EXCERPT -
Thursday, May 19, 2016

A Good Development in the Start-Up Scene

This week a piece in the Pittsburgh “Business Times” announced that Jason Yablinsky, VP of Finance for local jobs recruitment platform company Jazz [formerly named The Resumator] is leaving that firm to become CEO of a brand new startup, SubCentral.io.  Good for Mr. Yablinsky but more importantly this speaks to the growing strength of Pittsburgh’s startup scene.

SubCentral.io has received an initial investment of half a million already and already has five employees.  Jazz itself is well on its way to greater success by all accounts and is thus spinning off talent to other ventures.  Most importantly, the fact that staff feels comfortable enough to jump from one startup to another newer [re: riskier] one means that Pittsburgh is building an ecosystem of companies that rely on similar skill sets.  When people make decisions about job locations, one consideration is always “If I have to leave a position, will there be other job opportunities for me within the same area?”  Regions around Seattle , Boston and the Silicon Valley all provide a large enough pool of jobs that people looking to build their careers are confident in accepting jobs in those areas.  Pittsburgh needs more of that and seems well on its way.


A small story with big, positive implications.  Congrats to all.

Wednesday, May 4, 2016

Our Employment Problem, Part 2

OK let’s start out with this: it has nothing to do with the weather.  Or even the perception of the weather. One person’s chaff is another’s wheat, you might say.  So to all those regional crepe-hangers who claim Pittsburgh’s growth is held back by its weather, I say “you need to get out more”.  Do you think higher growth locales like Chicago, Minneapolis or Boston have better weather?  Really?  OK. Now let’s get serious.

JOBS -
- a) List every city or region named in the blog excerpt, giving each one only once.
- b) Swap "brand new" for "newly formed" in the blog excerpt and write out the passage starting at "A Good Development" and ending at "Pittsburgh’s startup scene.".
- c) Finish out the next part of the blog excerpt on Pittsburgh's employment problem, continuing on from its final sentence.
The records that follow come from a separate source and are not related to the blog excerpt.

ITEMS -

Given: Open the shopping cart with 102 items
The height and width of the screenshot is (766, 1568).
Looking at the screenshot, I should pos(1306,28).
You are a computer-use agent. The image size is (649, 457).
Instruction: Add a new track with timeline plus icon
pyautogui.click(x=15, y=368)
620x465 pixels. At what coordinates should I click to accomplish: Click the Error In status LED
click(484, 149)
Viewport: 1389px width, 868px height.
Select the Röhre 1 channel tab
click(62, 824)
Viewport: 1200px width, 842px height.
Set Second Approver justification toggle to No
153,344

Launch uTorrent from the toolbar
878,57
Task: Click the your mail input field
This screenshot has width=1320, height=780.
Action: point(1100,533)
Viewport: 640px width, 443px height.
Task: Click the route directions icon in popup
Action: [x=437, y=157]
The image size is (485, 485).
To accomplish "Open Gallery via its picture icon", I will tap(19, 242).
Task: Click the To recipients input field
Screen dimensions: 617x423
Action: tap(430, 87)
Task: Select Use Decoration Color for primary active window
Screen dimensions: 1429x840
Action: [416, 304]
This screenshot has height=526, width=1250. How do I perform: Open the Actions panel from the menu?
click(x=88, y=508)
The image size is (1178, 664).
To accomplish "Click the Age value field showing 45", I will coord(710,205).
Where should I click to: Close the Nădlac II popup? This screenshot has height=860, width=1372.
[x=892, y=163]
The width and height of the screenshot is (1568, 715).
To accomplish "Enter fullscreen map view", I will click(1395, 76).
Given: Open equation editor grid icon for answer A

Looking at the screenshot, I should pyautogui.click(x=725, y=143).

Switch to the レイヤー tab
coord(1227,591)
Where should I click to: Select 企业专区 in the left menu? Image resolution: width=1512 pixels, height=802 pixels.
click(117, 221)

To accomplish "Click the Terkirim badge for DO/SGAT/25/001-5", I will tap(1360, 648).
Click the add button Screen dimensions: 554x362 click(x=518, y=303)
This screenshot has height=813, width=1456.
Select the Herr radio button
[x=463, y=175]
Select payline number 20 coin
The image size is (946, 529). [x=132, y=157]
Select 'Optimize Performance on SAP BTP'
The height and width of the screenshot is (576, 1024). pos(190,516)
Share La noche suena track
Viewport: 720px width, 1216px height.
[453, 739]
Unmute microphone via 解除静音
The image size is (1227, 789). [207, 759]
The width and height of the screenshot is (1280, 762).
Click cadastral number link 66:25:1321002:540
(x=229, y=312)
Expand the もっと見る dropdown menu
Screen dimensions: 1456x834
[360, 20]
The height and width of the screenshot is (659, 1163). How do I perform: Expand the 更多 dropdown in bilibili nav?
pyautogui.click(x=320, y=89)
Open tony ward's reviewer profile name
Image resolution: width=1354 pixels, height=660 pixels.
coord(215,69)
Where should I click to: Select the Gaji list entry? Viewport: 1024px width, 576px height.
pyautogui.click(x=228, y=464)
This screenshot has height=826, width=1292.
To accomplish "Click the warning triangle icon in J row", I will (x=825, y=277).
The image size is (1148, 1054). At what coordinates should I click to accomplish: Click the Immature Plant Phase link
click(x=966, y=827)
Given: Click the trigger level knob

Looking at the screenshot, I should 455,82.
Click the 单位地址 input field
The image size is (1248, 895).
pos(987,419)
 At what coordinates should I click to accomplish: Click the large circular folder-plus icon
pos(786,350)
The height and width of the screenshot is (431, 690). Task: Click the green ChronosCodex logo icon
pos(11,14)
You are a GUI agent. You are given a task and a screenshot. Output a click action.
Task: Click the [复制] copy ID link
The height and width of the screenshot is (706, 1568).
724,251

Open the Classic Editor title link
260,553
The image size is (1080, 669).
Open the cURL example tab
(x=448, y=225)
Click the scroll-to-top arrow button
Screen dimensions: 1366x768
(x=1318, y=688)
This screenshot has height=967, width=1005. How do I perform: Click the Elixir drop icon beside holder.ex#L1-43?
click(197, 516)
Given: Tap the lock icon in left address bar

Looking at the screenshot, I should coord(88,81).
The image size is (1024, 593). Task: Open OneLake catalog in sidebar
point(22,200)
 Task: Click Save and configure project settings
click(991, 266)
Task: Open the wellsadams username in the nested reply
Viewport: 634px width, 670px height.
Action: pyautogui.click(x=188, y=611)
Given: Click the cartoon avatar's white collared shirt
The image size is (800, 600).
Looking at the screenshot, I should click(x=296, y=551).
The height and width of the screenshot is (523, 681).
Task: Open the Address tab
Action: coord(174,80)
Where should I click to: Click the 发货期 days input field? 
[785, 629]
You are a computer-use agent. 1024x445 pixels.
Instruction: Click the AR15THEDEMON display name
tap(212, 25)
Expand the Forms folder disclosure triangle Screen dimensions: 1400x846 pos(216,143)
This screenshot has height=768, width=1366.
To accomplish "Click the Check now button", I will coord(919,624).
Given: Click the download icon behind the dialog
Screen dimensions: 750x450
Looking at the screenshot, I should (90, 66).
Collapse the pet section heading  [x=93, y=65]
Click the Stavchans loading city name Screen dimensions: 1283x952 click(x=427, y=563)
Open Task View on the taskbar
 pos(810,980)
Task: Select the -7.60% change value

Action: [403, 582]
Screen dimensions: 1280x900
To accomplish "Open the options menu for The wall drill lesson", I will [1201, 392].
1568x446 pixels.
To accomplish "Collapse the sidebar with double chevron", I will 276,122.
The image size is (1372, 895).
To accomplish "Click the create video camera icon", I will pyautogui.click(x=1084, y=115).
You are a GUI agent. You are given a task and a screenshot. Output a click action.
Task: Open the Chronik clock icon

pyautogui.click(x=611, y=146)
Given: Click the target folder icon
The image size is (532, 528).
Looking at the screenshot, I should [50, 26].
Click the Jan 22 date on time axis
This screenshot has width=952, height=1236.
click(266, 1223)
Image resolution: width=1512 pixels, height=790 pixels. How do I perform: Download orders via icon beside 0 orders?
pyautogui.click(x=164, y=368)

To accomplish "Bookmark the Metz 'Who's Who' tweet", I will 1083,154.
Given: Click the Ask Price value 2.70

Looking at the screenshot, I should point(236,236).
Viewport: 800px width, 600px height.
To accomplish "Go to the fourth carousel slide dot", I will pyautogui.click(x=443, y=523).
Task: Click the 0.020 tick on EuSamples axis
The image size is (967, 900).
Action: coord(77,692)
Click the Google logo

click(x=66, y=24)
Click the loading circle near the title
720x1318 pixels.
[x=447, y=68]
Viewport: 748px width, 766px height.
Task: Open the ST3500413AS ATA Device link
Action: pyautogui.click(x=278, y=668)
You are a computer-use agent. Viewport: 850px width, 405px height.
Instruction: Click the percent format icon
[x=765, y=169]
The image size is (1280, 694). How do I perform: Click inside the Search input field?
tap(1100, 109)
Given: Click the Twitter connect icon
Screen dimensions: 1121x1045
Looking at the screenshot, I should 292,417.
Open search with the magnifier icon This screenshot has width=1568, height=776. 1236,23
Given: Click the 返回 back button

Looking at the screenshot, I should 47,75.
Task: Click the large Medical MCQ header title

RESULTS FOR EACH TASK -
- a) Pittsburgh, Seattle, Boston, Silicon Valley, Chicago, Minneapolis

- b)
A Good Development in the Start-Up Scene

This week a piece in the Pittsburgh “Business Times” announced that Jason Yablinsky, VP of Finance for local jobs recruitment platform company Jazz [formerly named The Resumator] is leaving that firm to become CEO of a newly formed startup, SubCentral.io.  Good for Mr. Yablinsky but more importantly this speaks to the growing strength of Pittsburgh’s startup scene.

- c)
I still believe Pittsburgh and the Tri-State region’s job creation woes can be helped with more, better, increased, and improved education of its citizens.  For this piece allow me to present empirical evidence based on anecdotal reports, with a nod to a couple statistics.

In Part 1 of this commentary I referenced the “Tribune Review” article that featured a Fayette County resident working as a part-time supermarket cashier.  The gentleman is 20 years old and has already moved back to Fayette County after trying his job luck in Orlando, FL where he found he couldn’t make ends meet even in that high growth market.  But now he’s thinking of moving back to Orlando.  Let’s not “pile on” when analyzing this young man’s path however, at age 20, with no defined job skills and what would seem to be no post high school degree, his prospects in Fayette County or Orlando or just about any other economically integrated area on planet Earth are severely limited.  Changing locations will solve little if anything long term.

Also as mentioned in Part 1, the Uber Advanced Technology Center’s Director, John Bares, is seeking dozens more staff members and is recruiting candidates from California’s Bay Area.  I imagine there will be some resistance by residents of weather-perfect northern California over a move to a less benign Great Lakes climate.  But notwithstanding the list of positive traits that Pittsburgh can offer aside from climate, why, with over two dozen major colleges and universities in the region producing thousands of graduates annually, does Mr. Bares need to turn to California for staff?  The only answer is a disparity of skill levels but more specifically it is clear Pittsburgh’s institutions are not educating enough residents with skills needed in this economy.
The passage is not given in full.